You can't have a race condition if you don't try to do things concurrently. Locally, this makes the test much slower for me -- the time taken to create the venvs goes up from around 20 seconds to around 60 seconds. The specific part of creating a venv that is slow is the venv.EnvBuilder._setup_pip function in the stdlib -- the exact part that appears to be implicated in the race condition.

However, if we did go this route, we could potentially mitigate the performance regression by caching venvs between runs of the test (both locally and in CI).

Idea (2): Do concurrency differently

Instead of using a threadpool, we could manually create our threads. Or we could move to an asyncio-based concurrency model.

Either of these might fix the race condition, but it's hard to know if they would without knowing exactly what's causing the race condition.

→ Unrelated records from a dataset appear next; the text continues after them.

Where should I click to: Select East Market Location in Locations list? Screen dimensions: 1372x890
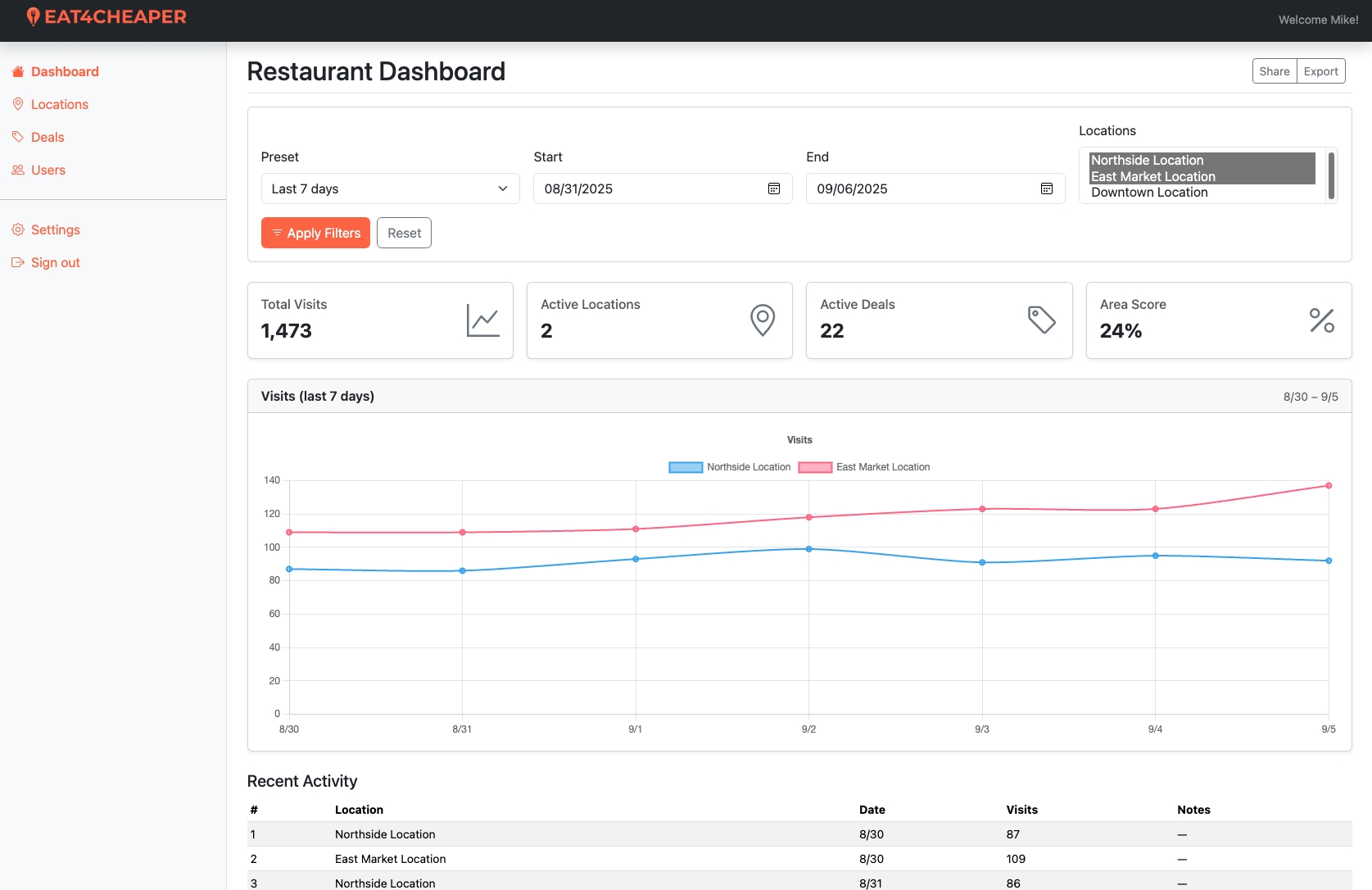(x=1152, y=177)
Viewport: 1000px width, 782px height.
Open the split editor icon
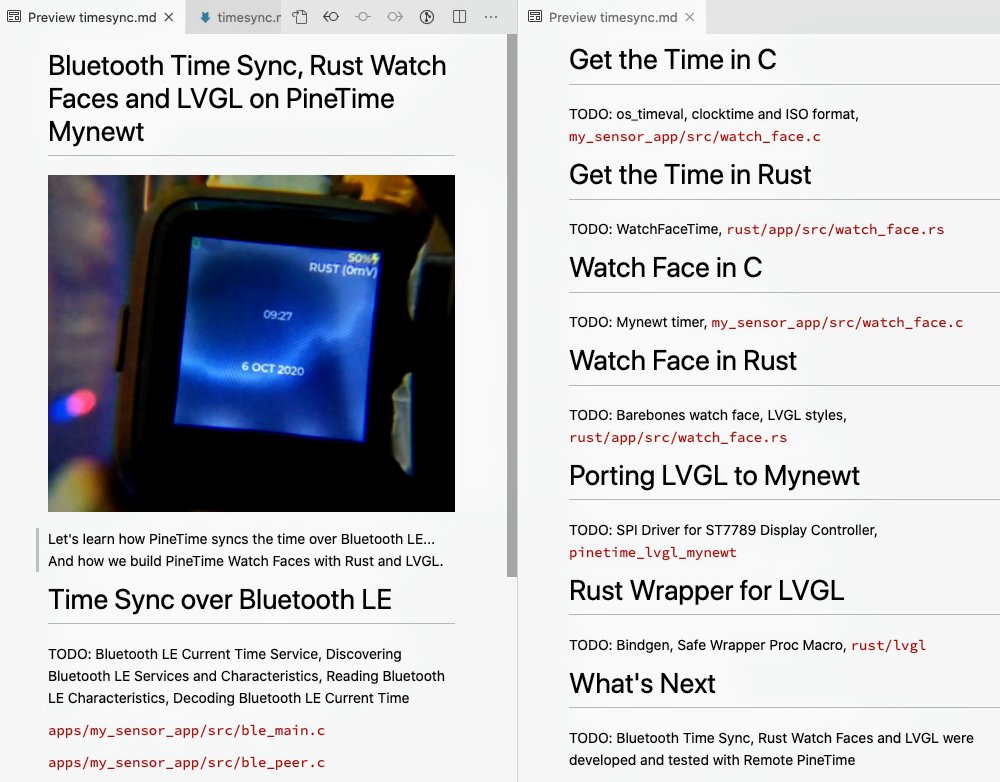coord(459,17)
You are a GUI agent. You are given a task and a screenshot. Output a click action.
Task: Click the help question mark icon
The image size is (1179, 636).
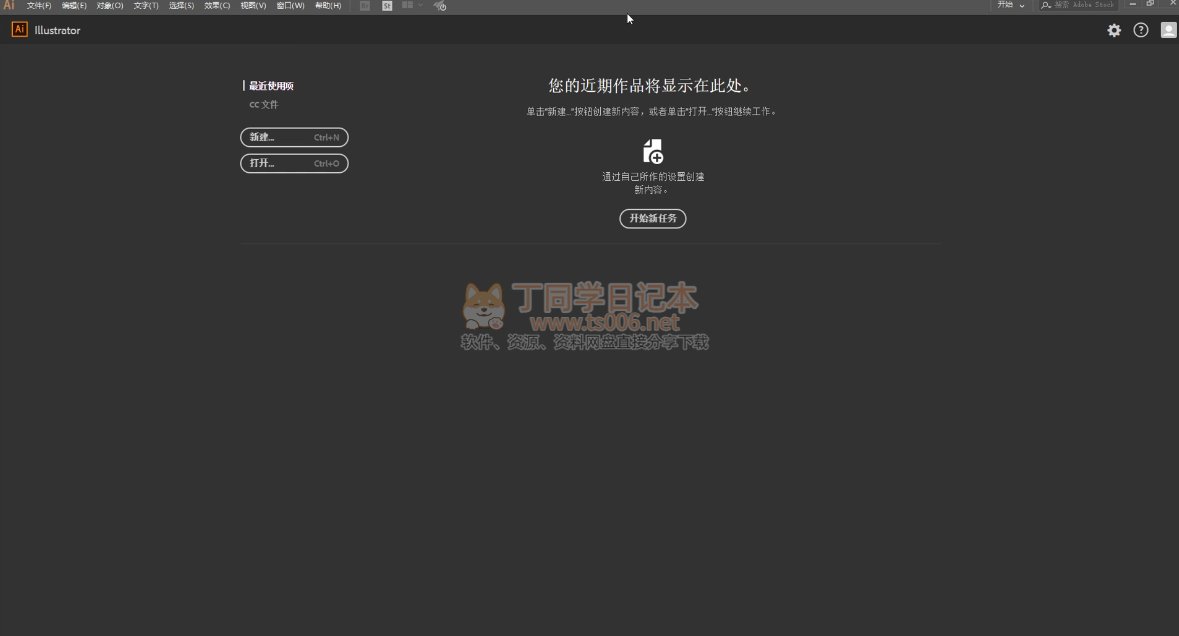click(x=1141, y=30)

Idea (3): Paper over the problem

This diff would probably "fix" the problem, but it wouldn't be a particularly principled fix:

```diff diff --git a/tests/mypy_test.py b/tests/mypy_test.py index 087f41366..a0a66ed31 100644 --- a/tests/mypy_test.py +++ b/tests/mypy_test.py @@ -381,7 +381,17 @@ _DISTRIBUTION_TO_VENV_MAPPING: dict[str, VenvInfo] = {} def setup_venv_for_external_requirements_set(requirements_set: frozenset[str], tempdir: Path) -> tuple[frozenset[str], VenvInfo]: venv_dir = tempdir / f".venv-{hash(requirements_set)}" - return requirements_set, make_venv(venv_dir) + while True: + try: + venv_info = make_venv(venv_dir) + except OSError as e: + if e.errno != 26: + raise + else: + time.sleep(0.5) + else: + break + return requirements_set, venv_info ```
srittau commented 1 year ago

We could try switching to ProcessPoolExecutor and see if that helps.

AlexWaygood commented 1 year ago

We could try switching to ProcessPoolExecutor and see if that helps.

Implemented in #9556. I'll hold off work on trying to cache venvs between runs for a while, so we can test this change in isolation and see if the problem is actually fixed. Caching venvs between runs would be good to do anyway, though (and not just for this test -- stubtest_third_party would benefit as well), so I'll work on that after we've waited a while.

@JelleZijlstra, could you possibly also see if you can still reproduce the race after #9556?

JelleZijlstra commented 1 year ago

Running it again now.

JelleZijlstra commented 1 year ago

I ran it for a few hours and saw no failures. I think the issue is fixed!

Maybe there really is a bug in the ThreadPoolExecutor.

JelleZijlstra commented 1 year ago

The traceback indicates that two threads appear to be attempting to access the same Python executable at the same time.

More precisely, it indicates that we're trying to execute the Python executable while someone has the file open for writing. I looked at the code for venv and it's not clear how that is possible.

AlexWaygood commented 1 year ago

Thanks v much @JelleZijlstra for helping debug this, and thanks @srittau for suggesting the fix!

I was pretty pleased with how easy it was to swap in ProcessPoolExecutor here, I've got to say. I've had cause to use ThreadPoolExecutor before, but never ProcessPoolExecutor before now.